After a few days of rumors about NAVIGON withdrawal from the North American market, NAVIGON’s CEO Egon Minar spoke this morning to GPS Business News: “Due to the difficult economic environment and the aggressive pricing we have decided to withdraw from the PND business in North America for the time being. We are however not closing down our Chicago office which will continue to serve our automotive and mobile phone businesses in North America.”
Egon Minar did not detail how many people are affected by this downsize, but it is a “significant number of people in our Chicago office”, he said. Only a few people will remain to take care of the existing PND customers: “we will continue to fulfill all obligations to our existing PND customers in terms of map update, etc.”, he added.
NAVIGON launched its first products on the North American market in September 2007. During the first quarter of 2008 the German company reached the fourth position on the US market with a share of 7.7%. To reach this share so quickly NAVIGON invested in advertising and was the first to introduce a lifetime traffic service bundled into the price of its product. The German company also had a local product team to localize its software to North American tastes.
It seems the NAVIGON presence on the U.S. market was sustainable as far as the A brands maintained a certain level of premium price. But with products such as the TomTom ONE selling at $99 during the last Christmas season and beyond, there was not much opportunity left to NAVIGON despite the good quality of their products.
Despite this downsize NAVIGON expects to increase its business in its mobile division in North America. Most recently the German company signed a deal with T-Mobile (in Germany) to equip many Smartphones with its onboard navigation software (read here; Egon Minar is now looking at extending this deal in North America. However, this might be a real challenge since European players (Wayfinder, Telmap) have had so far little success on the market. The Apple App store could be an opportunity, but here again price competition is likely to be fierce.

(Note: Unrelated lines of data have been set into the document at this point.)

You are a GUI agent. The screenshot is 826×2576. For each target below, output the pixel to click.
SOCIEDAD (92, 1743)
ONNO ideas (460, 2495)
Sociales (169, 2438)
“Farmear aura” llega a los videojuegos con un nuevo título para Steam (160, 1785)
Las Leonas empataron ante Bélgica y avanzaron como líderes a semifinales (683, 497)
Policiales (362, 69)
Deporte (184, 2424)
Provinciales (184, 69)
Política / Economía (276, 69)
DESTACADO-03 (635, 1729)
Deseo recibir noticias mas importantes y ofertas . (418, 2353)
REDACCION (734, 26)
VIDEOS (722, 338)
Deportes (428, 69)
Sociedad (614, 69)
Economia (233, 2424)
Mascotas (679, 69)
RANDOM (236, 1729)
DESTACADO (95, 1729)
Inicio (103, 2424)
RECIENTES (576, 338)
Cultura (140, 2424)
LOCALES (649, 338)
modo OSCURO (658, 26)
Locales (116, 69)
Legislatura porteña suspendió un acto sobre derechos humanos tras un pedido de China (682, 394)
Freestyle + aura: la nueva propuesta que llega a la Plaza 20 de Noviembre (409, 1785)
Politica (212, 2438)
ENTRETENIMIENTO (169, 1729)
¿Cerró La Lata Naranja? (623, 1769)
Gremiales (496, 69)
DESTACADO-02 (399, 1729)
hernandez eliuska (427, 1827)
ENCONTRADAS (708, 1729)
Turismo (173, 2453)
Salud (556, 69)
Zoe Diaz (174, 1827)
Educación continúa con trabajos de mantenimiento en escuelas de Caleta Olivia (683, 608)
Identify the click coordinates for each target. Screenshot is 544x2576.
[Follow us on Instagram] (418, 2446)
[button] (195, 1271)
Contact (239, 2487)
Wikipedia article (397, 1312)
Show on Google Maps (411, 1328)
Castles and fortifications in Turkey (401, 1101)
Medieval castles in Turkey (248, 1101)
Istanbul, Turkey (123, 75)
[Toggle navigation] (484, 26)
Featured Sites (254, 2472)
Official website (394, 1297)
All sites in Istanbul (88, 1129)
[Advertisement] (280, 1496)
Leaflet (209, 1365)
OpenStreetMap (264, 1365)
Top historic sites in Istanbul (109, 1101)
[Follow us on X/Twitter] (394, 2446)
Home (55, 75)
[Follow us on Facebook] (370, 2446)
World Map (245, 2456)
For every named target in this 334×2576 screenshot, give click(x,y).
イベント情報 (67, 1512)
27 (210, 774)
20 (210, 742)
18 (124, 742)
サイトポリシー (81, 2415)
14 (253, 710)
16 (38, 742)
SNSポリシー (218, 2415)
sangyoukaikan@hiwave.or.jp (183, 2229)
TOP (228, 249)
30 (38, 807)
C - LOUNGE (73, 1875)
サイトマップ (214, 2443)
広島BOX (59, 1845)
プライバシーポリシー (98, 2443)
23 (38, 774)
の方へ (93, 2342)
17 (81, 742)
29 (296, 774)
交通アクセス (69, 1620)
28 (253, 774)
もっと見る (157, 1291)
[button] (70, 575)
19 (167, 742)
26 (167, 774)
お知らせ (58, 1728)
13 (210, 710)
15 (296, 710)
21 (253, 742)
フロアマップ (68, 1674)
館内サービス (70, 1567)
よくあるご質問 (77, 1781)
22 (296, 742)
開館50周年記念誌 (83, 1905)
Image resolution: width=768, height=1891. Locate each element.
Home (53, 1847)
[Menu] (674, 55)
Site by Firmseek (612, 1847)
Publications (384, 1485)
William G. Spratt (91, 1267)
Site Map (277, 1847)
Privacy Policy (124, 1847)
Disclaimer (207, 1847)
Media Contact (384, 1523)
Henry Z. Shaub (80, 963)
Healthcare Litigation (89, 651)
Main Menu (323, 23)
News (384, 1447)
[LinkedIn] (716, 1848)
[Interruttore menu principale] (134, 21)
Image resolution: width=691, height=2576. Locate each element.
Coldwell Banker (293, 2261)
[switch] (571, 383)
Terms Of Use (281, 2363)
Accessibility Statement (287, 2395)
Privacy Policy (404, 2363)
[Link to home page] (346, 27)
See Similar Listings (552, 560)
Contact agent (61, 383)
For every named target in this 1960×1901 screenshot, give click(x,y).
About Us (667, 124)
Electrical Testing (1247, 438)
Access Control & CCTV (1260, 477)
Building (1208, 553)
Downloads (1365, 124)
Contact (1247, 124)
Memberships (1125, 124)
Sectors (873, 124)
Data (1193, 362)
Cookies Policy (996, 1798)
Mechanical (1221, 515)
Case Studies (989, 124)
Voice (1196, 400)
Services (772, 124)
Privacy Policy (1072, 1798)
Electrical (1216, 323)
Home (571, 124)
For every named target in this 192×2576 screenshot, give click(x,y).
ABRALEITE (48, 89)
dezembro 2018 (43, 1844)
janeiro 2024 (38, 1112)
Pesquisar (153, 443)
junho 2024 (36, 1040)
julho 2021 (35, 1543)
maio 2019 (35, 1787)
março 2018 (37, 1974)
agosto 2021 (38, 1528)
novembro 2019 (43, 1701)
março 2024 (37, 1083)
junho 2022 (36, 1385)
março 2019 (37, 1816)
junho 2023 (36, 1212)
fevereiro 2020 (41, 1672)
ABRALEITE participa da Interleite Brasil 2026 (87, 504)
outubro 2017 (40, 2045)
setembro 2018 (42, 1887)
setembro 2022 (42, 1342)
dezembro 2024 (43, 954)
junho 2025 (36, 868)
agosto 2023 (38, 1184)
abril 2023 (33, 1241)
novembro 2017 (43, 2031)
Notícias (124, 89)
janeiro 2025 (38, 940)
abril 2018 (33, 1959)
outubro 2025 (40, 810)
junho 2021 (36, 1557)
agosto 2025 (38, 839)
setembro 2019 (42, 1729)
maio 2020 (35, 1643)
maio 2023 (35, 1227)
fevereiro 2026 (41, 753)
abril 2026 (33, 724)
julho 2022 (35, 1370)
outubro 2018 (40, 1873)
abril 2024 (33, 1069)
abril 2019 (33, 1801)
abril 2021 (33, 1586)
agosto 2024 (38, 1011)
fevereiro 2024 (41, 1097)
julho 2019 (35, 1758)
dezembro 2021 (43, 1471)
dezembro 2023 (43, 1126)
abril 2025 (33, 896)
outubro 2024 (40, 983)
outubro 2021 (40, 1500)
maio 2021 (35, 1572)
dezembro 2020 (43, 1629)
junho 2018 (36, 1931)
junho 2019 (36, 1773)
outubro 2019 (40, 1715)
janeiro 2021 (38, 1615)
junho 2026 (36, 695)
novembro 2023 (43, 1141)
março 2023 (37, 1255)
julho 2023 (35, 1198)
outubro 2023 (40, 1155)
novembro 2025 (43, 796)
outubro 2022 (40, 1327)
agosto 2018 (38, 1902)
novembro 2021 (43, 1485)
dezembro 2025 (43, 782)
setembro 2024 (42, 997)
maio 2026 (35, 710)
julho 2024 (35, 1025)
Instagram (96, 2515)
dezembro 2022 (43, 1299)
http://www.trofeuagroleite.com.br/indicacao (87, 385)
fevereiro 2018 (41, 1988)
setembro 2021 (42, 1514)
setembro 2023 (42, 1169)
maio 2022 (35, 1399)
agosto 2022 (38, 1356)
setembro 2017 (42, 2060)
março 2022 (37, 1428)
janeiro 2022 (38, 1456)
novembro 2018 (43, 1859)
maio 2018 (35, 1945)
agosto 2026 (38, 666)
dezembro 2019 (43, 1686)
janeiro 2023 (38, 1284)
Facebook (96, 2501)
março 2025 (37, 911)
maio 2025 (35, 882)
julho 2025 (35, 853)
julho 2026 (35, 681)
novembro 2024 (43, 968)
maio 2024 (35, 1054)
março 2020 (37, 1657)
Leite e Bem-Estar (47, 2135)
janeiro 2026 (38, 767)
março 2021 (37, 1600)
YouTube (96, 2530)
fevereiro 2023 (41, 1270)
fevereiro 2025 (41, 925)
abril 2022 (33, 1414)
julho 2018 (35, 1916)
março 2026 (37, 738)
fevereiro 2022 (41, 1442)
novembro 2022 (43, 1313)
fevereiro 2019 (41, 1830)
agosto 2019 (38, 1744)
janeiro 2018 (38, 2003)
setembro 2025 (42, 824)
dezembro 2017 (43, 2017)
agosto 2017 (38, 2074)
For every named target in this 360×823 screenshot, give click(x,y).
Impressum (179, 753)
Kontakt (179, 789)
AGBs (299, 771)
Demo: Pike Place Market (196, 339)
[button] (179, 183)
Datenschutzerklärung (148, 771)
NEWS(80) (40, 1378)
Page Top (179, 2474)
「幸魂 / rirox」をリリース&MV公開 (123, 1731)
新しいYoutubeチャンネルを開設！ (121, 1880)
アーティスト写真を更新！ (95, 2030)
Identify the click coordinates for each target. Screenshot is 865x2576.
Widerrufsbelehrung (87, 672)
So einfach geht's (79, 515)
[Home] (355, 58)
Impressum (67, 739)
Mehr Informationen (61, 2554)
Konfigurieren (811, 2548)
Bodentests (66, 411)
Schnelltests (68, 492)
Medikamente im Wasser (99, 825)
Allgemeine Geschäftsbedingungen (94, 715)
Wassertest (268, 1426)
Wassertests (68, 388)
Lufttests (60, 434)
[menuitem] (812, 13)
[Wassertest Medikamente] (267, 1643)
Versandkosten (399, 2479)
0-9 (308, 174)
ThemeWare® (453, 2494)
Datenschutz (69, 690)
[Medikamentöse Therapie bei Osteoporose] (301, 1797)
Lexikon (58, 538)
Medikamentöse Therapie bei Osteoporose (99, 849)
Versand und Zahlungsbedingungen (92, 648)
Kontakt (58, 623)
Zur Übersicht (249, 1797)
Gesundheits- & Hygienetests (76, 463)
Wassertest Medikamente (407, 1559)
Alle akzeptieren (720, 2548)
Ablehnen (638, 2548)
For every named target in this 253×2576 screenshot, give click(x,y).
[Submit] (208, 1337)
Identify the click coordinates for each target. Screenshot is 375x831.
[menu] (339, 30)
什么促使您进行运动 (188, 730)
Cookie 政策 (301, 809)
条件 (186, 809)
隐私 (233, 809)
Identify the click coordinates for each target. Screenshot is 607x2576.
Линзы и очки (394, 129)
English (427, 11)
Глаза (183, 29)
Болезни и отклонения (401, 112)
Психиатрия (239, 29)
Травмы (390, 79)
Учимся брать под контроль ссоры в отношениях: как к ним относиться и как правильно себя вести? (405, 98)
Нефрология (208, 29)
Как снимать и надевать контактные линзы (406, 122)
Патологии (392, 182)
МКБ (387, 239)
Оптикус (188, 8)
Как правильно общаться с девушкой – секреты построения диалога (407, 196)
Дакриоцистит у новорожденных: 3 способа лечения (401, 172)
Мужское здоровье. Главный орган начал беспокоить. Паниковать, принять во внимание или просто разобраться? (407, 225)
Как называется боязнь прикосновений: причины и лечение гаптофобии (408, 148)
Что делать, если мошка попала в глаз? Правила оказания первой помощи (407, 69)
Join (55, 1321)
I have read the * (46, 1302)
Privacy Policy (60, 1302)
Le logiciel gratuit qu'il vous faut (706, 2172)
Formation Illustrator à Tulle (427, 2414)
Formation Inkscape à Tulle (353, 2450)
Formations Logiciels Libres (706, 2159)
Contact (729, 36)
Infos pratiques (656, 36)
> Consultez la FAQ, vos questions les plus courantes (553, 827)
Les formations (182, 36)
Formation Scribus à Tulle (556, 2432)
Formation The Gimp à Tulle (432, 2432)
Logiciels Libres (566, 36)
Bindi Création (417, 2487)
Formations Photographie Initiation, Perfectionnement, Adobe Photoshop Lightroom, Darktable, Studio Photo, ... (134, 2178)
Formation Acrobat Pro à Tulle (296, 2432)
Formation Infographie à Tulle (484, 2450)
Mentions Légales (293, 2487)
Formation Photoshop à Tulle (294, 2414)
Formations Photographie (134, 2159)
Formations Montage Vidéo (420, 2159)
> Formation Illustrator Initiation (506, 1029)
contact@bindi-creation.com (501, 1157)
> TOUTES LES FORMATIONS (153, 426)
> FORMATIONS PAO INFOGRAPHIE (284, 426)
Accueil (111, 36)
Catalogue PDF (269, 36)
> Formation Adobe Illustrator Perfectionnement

Important market concentration
A few weeks only after Mio decided a significant downsizing of its workforce in the US, this is another mid size PND manufacturer to be hit by the aggressive pricing policies currently taking place on the North American market. What is good news for market leaders Garmin and TomTom is certainly bad news for the rest of the value chain. This is the case for retailers which have now little options left when it comes to lining up PNDs on their shelves.